WHAT YOU SHOULD DO
Give the lines of the listing below as a numbered list, starting at the line that contains "Click 'specimen book' in the banner link" and stopping after the line that contains "click(5, 516)", and leave out any blank lines.

*** INPUT FOR THIS TASK ***

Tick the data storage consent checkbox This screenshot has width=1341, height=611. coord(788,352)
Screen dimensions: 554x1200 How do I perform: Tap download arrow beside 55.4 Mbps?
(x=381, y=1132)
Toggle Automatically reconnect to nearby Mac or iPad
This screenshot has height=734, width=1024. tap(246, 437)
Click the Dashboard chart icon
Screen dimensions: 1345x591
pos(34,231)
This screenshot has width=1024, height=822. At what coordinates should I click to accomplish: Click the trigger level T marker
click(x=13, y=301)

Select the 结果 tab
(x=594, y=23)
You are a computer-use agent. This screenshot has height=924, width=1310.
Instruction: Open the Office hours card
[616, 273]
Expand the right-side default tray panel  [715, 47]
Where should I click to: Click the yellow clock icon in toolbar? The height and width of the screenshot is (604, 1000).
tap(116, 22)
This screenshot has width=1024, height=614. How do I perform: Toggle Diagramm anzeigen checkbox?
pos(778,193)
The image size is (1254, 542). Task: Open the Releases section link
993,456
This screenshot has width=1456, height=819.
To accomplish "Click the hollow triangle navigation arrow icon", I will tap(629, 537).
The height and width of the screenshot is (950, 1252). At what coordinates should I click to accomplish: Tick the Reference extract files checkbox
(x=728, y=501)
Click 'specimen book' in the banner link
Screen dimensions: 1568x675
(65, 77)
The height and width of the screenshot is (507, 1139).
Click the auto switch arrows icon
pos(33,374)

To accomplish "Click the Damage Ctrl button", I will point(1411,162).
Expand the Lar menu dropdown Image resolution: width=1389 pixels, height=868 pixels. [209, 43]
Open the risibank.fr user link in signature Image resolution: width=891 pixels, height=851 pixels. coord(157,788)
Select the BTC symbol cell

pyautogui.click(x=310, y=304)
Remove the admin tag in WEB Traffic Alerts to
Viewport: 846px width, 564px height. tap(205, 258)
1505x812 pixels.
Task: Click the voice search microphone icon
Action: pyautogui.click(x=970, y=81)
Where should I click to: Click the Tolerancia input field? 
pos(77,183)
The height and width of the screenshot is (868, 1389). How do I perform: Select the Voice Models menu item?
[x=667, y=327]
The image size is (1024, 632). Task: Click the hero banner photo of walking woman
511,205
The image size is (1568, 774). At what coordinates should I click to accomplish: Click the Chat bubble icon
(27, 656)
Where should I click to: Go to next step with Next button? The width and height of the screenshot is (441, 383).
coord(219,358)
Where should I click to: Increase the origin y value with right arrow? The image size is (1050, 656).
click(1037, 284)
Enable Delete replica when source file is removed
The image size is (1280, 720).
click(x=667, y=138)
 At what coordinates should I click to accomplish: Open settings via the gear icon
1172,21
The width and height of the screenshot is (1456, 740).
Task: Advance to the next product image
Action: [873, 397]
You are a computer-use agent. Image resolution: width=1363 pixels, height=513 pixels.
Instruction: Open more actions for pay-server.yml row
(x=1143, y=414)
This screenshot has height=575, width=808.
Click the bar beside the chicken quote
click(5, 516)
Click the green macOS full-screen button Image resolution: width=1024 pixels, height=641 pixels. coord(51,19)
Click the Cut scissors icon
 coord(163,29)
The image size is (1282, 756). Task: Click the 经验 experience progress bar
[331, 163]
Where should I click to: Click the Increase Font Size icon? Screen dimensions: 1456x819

***

ANSWER TO THE EXERCISE
1. Click 'specimen book' in the banner link
2. Screen dimensions: 1568x675
3. (65, 77)
4. The height and width of the screenshot is (507, 1139).
5. Click the auto switch arrows icon
6. pos(33,374)
7. To accomplish "Click the Damage Ctrl button", I will point(1411,162).
8. Expand the Lar menu dropdown Image resolution: width=1389 pixels, height=868 pixels. [209, 43]
9. Open the risibank.fr user link in signature Image resolution: width=891 pixels, height=851 pixels. coord(157,788)
10. Select the BTC symbol cell
11. pyautogui.click(x=310, y=304)
12. Remove the admin tag in WEB Traffic Alerts to
13. Viewport: 846px width, 564px height. tap(205, 258)
14. 1505x812 pixels.
15. Task: Click the voice search microphone icon
16. Action: pyautogui.click(x=970, y=81)
17. Where should I click to: Click the Tolerancia input field? 
18. pos(77,183)
19. The height and width of the screenshot is (868, 1389). How do I perform: Select the Voice Models menu item?
20. [x=667, y=327]
21. The image size is (1024, 632). Task: Click the hero banner photo of walking woman
22. 511,205
23. The image size is (1568, 774). At what coordinates should I click to accomplish: Click the Chat bubble icon
24. (27, 656)
25. Where should I click to: Go to next step with Next button? The width and height of the screenshot is (441, 383).
26. coord(219,358)
27. Where should I click to: Increase the origin y value with right arrow? The image size is (1050, 656).
28. click(1037, 284)
29. Enable Delete replica when source file is removed
30. The image size is (1280, 720).
31. click(x=667, y=138)
32.  At what coordinates should I click to accomplish: Open settings via the gear icon
33. 1172,21
34. The width and height of the screenshot is (1456, 740).
35. Task: Advance to the next product image
36. Action: [873, 397]
37. You are a computer-use agent. Image resolution: width=1363 pixels, height=513 pixels.
38. Instruction: Open more actions for pay-server.yml row
39. (x=1143, y=414)
40. This screenshot has height=575, width=808.
41. Click the bar beside the chicken quote
42. click(5, 516)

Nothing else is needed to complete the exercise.